The flag: --use-server-modtime has no effect on a remote of type azure blob
Note: I am connecting to an azure storage account of type "Datalake Gen2".
When I upload a file "report1.txt" from my Linux server to an Azure Data Lake Gen2 storage, the
rclone lsl command always shows the time when the file was created on Linux (Metadata key Mtime).
I was expecting to see the time when the file was uploaded to the storage container "server-modtime" (Last Modified time in the screenshot)
Both commands provide the same result:
rclone lsl datalake2:sbdatalake/reports/ --use-server-modtime
rclone lsl datalake2:sbdatalake/reports/
1048576 2022-01-26 09:55:21.588528368 report1.txt
Note:
2022-01-26 09:55 : is the time the file was created on Linux
I uploaded the file today 28.Jan to the container.
I was expecting to see the date when I uploaded the file: 2022-01-28 .. in case I use the flag --use-server-modtime
In AWS S3 it works without any issues.

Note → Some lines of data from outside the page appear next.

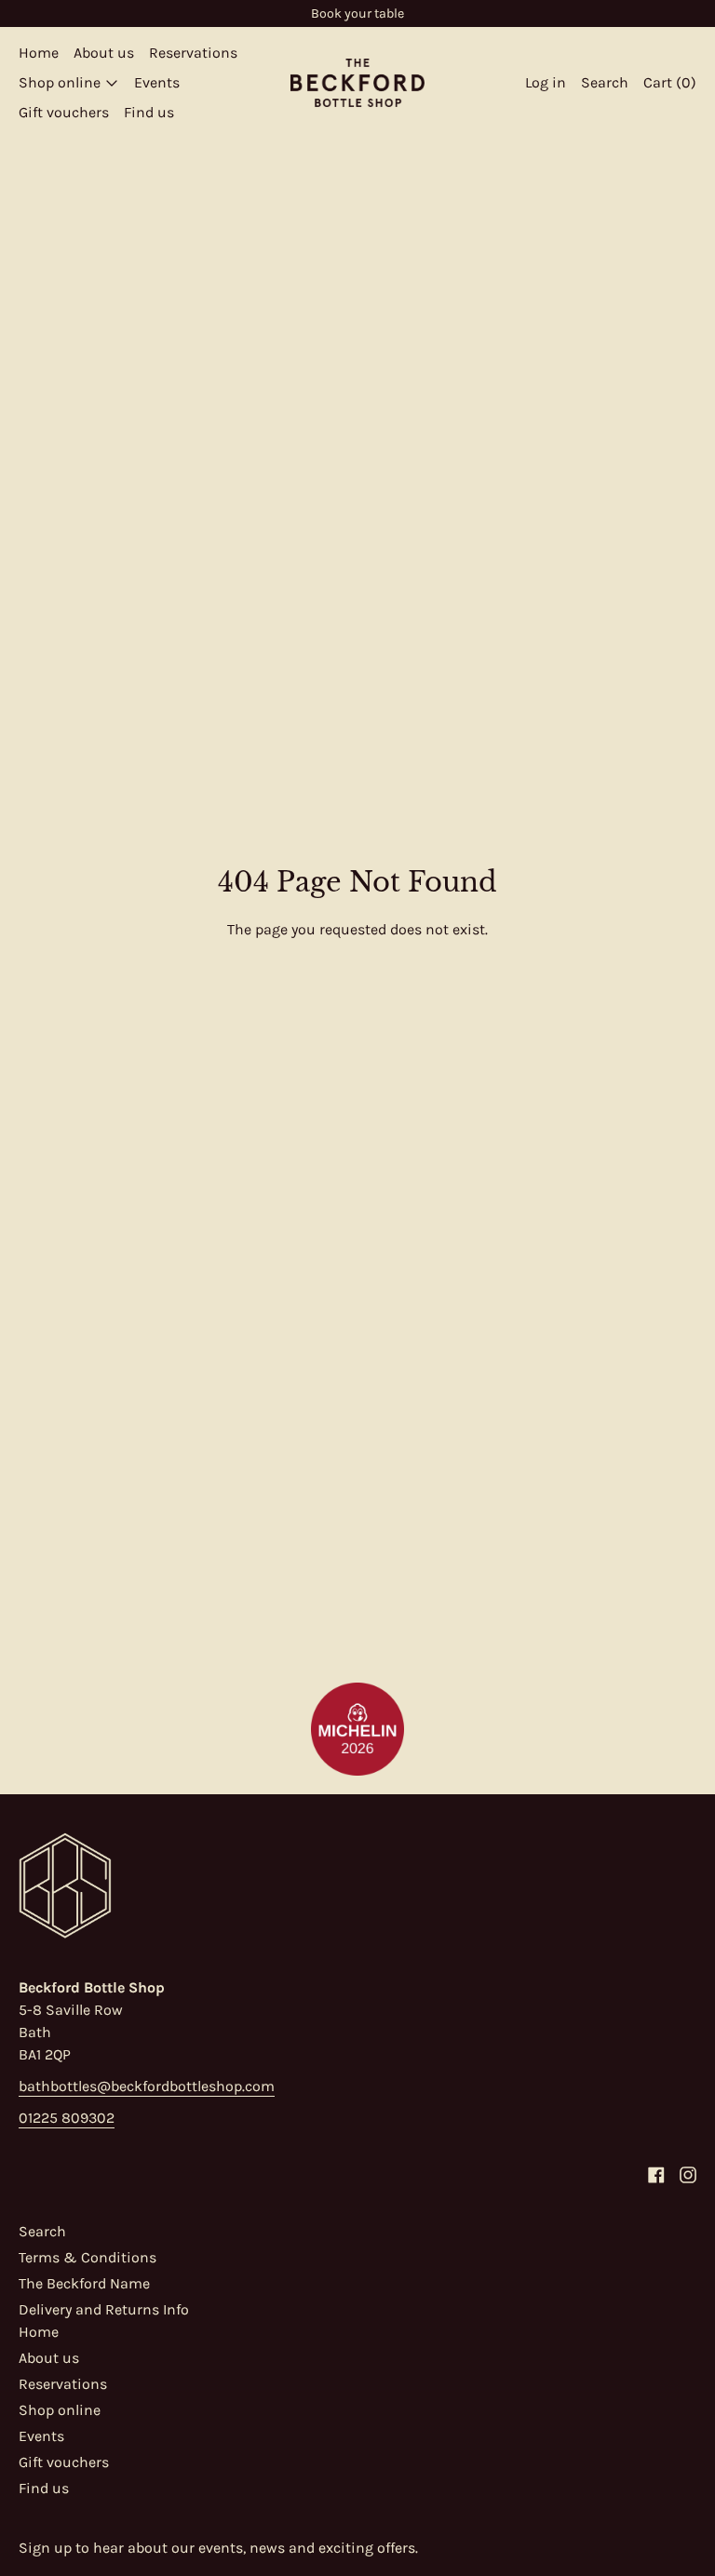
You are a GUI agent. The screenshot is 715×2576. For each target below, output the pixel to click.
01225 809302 (67, 2118)
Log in (545, 82)
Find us (149, 112)
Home (39, 52)
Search (42, 2231)
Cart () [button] (669, 82)
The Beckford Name (84, 2283)
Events (157, 82)
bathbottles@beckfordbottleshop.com (147, 2086)
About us (104, 52)
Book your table (357, 13)
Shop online (60, 2410)
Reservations (193, 52)
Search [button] (604, 82)
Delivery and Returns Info (104, 2309)
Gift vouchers (64, 112)
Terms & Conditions (87, 2257)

When I provide the --use-server-modtime flag it shows the date of the upload to the bucket.
Run the command 'rclone version' and share the full output of the command.
rclone v1.57.0
os/version: Microsoft Windows 10 Pro 2009 (64 bit)
os/kernel: 10.0.19042.1466 (x86_64)
os/type: windows
os/arch: amd64
go/version: go1.17.2
go/linking: dynamic
go/tags: cmount
Which cloud storage system are you using? (eg Google Drive)
Azure Blob Storage, Data Lake Gen2 ( basically Azure Blob with support for directories)
The command you were trying to run (eg rclone copy /tmp remote:tmp)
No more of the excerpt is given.